- _SUPPLIED PASSAGE_
%%

Lots of research have been conducted in the region by different people to find the remedies to this particular problem. One such person is Dennis Onyango, the communication Director at Raila Odinga secretariat. Having come from an area which was commonly flooding every rainy season and as a journalist then working with a prominent media house in early 2000, he decided to be the saviour of his community. This saw him seek an audience with the renown environmentalist the late Prof Puma Muga. Here is his story:

“In the year 2001 or thereabouts, in the middle of unprecedented flooding in Nyatike which old residents said they last witnessed in the 1960s, I sat down with Prof Joseph Ouma Muga (the late) to pick from him what was going on with Lake Victoria and River Kuja that fed into it. At that time, the river was just creating its many branches that were cutting into homes and all places it never used to, before ending in the Lake, which was also pushing outwards.

The professor started by asking whether I knew something called Alluvial Geomorphology. That was his area of specialization. Of course I did not know what that was. But we got over that and quickly got into what was going on with the lake and it’s rivers and what needed to be done.

%%

- _PROBLEM_
Can you reproduce the passage above about flooding around Lake Victoria and River Kuja, word for word and in full?

- _DATA PROVIDED_
%%

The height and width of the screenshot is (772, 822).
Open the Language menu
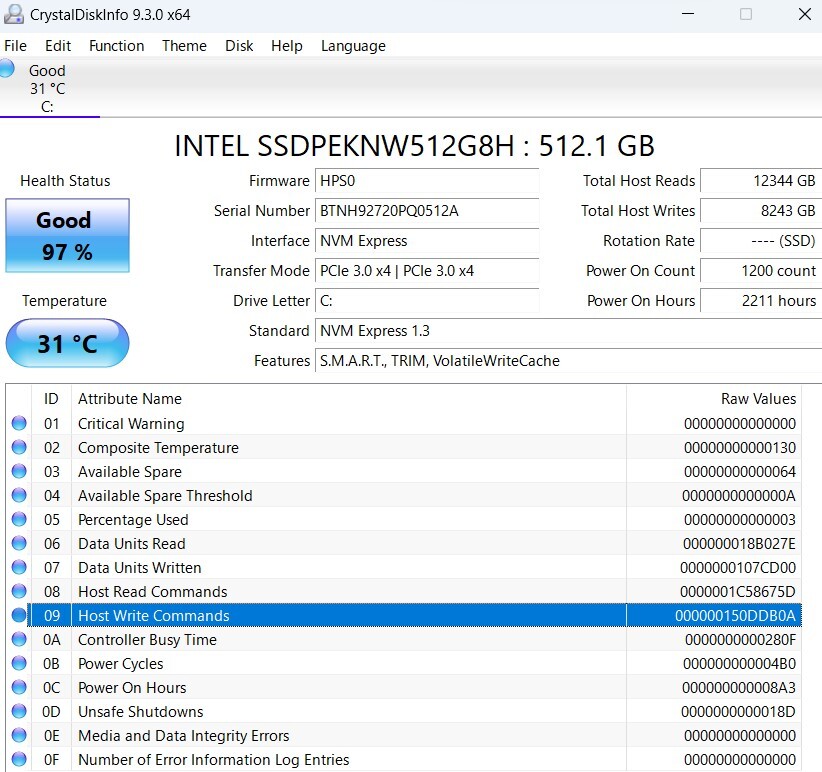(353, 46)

%%
%%

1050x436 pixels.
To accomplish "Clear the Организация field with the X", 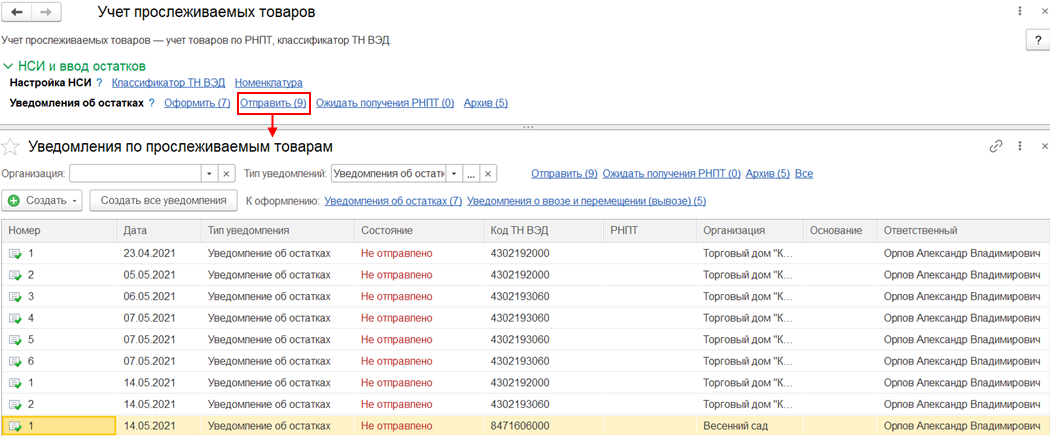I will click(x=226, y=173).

%%

- _ANSWER IN FULL_
Lots of research have been conducted in the region by different people to find the remedies to this particular problem. One such person is Dennis Onyango, the communication Director at Raila Odinga secretariat. Having come from an area which was commonly flooding every rainy season and as a journalist then working with a prominent media house in early 2000, he decided to be the saviour of his community. This saw him seek an audience with the renown environmentalist the late Prof Puma Muga. Here is his story:

“In the year 2001 or thereabouts, in the middle of unprecedented flooding in Nyatike which old residents said they last witnessed in the 1960s, I sat down with Prof Joseph Ouma Muga (the late) to pick from him what was going on with Lake Victoria and River Kuja that fed into it. At that time, the river was just creating its many branches that were cutting into homes and all places it never used to, before ending in the Lake, which was also pushing outwards.

The professor started by asking whether I knew something called Alluvial Geomorphology. That was his area of specialization. Of course I did not know what that was. But we got over that and quickly got into what was going on with the lake and it’s rivers and what needed to be done.